EXHIBIT10.1 AGREEMENT CONCERNINGTHE EXCHANGE OF SECURITIES BYAND AMONG GLOBALWEST RESOURCES, INC. AND MORTGAGEMODIFICATION LEGAL NETWORK, INC. AND THESECURITY HOLDERS OF MORTGAGE MODIFICATION LEGAL NETWORK, INC. AGREEMENT

EX-10.1 2 exhibit10-1.htm SHARE EXCHANGE AGREEMENT exhibit10-1.htm
EXHIBIT 10.1











AGREEMENT

CONCERNING THE EXCHANGE OF SECURITIES

BY AND AMONG

GLOBAL WEST RESOURCES, INC.

AND

MORTGAGE MODIFICATION LEGAL NETWORK, INC.

AND

THE SECURITY HOLDERS OF MORTGAGE MODIFICATION LEGAL NETWORK, INC.

AGREEMENT

THIS AGREEMENT (“Agreement”) is made this 23rd day of March, 2009, by and between Global West Resources, Inc., a Nevada corporation (“GWRC”), Mortgage Modification Network, a California corporation (“MMLN”), and the security holders of MMLN (the “MMLN Security Holders”) who are listed on Exhibit 1.1 attached hereto.

WHEREAS, GWRC desires to acquire all of the issued and outstanding common stock of MMLN (“MMLN Stock”) from the MMLN Security Holders in exchange for common stock of GWRC;

WHEREAS, all of the MMLN Security Holders agree to exchange one hundred percent (100%) of the MMLN Stock they hold in MMLN for ten million (10,000,000) shares of GWRC common stock (the “Shares”).

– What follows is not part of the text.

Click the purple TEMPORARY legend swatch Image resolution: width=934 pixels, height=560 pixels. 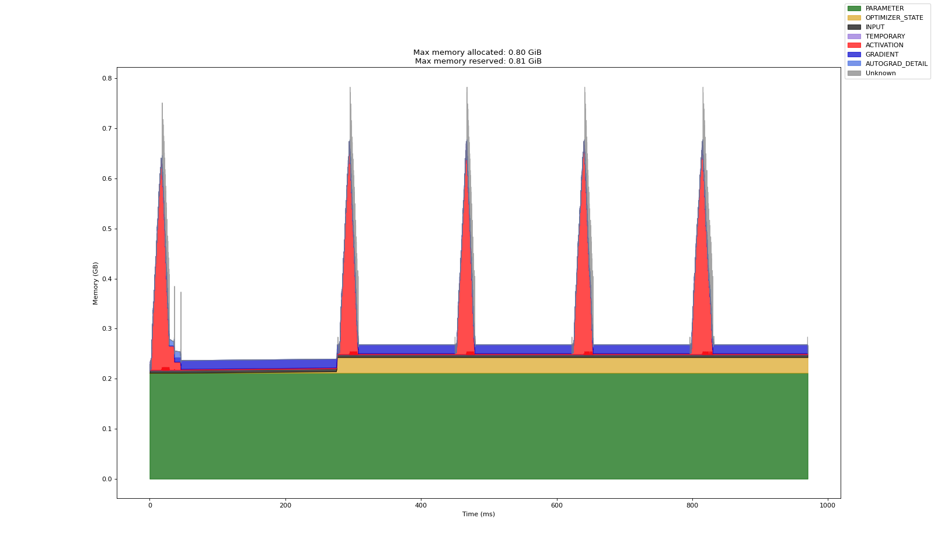[853, 36]
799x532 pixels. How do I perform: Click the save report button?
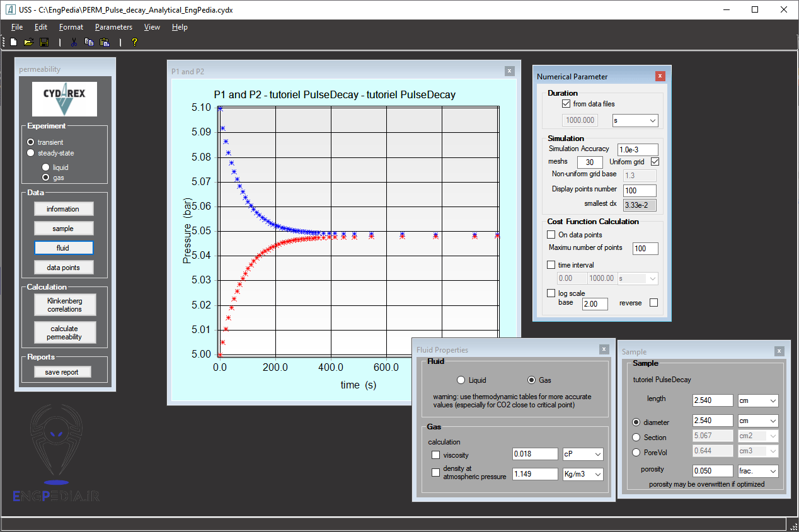[62, 372]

NOW, THEREFORE, in consideration of the mutual promises, covenants and representations contained herein, the parties hereto agree as follows:

ARTICLE I
Exchange of Securities

1.1           Issuance of Securities and Other Consideration. Subject to the terms and conditions of this Agreement, GWRC agrees to issue and exchange the Shares for one hundred percent (100%) of the issued and outstanding MMLN Stock held by the MMLN Security Holders.

All GWRC Shares will be issued to the MMLN Security Holders on the Closing Date (as hereinafter defined), pursuant to the schedule set forth in Exhibit 1.1.

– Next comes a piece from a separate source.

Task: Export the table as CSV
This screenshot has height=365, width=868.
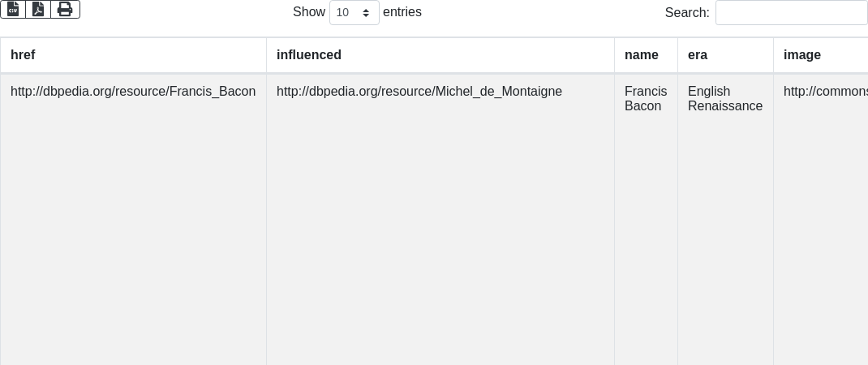Action: [13, 9]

1.2           Exemption from Registration. The parties hereto intend that all GWRC common stock to be issued to the MMLN Security Holders shall be exempt from the registration requirements of the Securities Act of 1933, as amended (the “Securities Act”), pursuant to Section 4(2) and/or Regulation D of the Securities Act and rules and regulations promulgated thereunder.

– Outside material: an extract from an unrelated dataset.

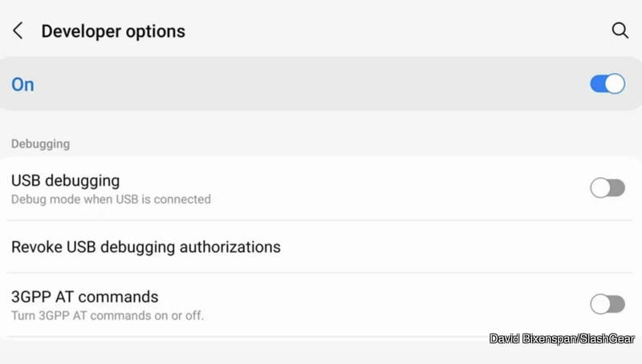
Task: Tap the word connected in the USB description
Action: (x=182, y=199)
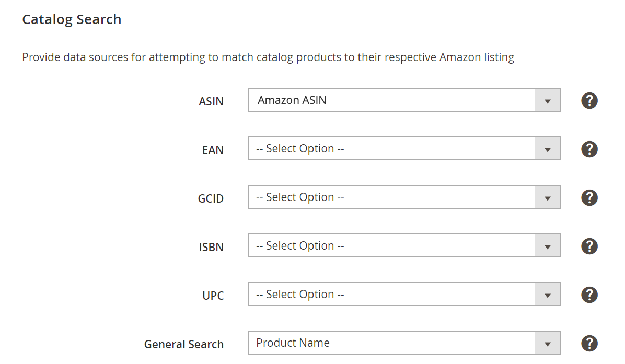The image size is (625, 364).
Task: Click the General Search field label
Action: point(184,344)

In furtherance thereof, each of the MMLN Security Holders will execute and deliver to GWRC a subscription agreement for the Shares, a copy of which is attached hereto as Exhibit 1.2, on the Closing date of this Agreement (the “Closing Date”).
ARTICLE II
Representations and Warranties of MMLN and the MMLN Security Holders

MMLN and the MMLN Security Holders hereby represent and warrant to GWRC that:

2.1           Organization. MMLN is a corporation duly organized, validly existing and in good standing under the laws of the State of California, has all necessary corporate powers to own its properties and to carry on its business as now owned and operated by it, and is duly qualified to do business and is in good standing in each of the states where its business requires qualification.

2.2           Capital. There are now and on the Closing Date there will be 1,000,000 shares of MMLN common stock issued and outstanding stock.  There shall be no outstanding preferred stock of MMLN at the time of the Closing.

2.3           Subsidiaries. MMLN currently does not own any subsidiaries.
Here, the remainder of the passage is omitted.